== Work instructions ==
No pictures should appear in the copy. Reproduce exactly the lines from the one containing "You are a GUI" through the end of the material below.

== Exercise data ==
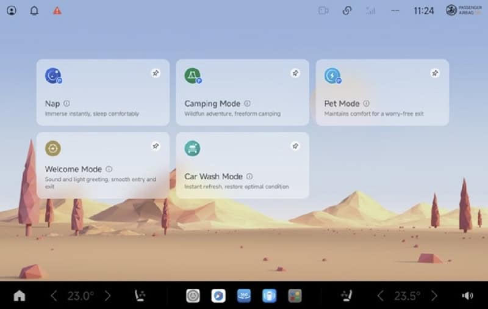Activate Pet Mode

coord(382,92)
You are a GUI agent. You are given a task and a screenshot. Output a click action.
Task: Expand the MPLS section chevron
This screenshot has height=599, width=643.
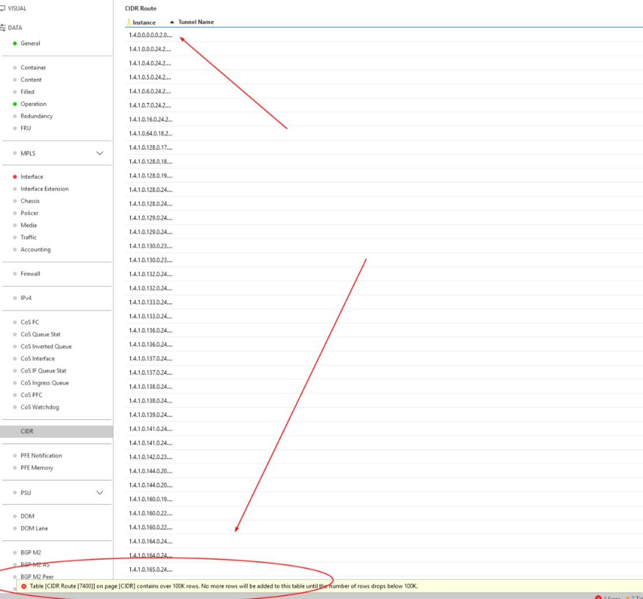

== Solution for this task ==
You are a GUI agent. You are given a task and a screenshot. Output a click action.
Task: Expand the MPLS section chevron
This screenshot has height=599, width=643.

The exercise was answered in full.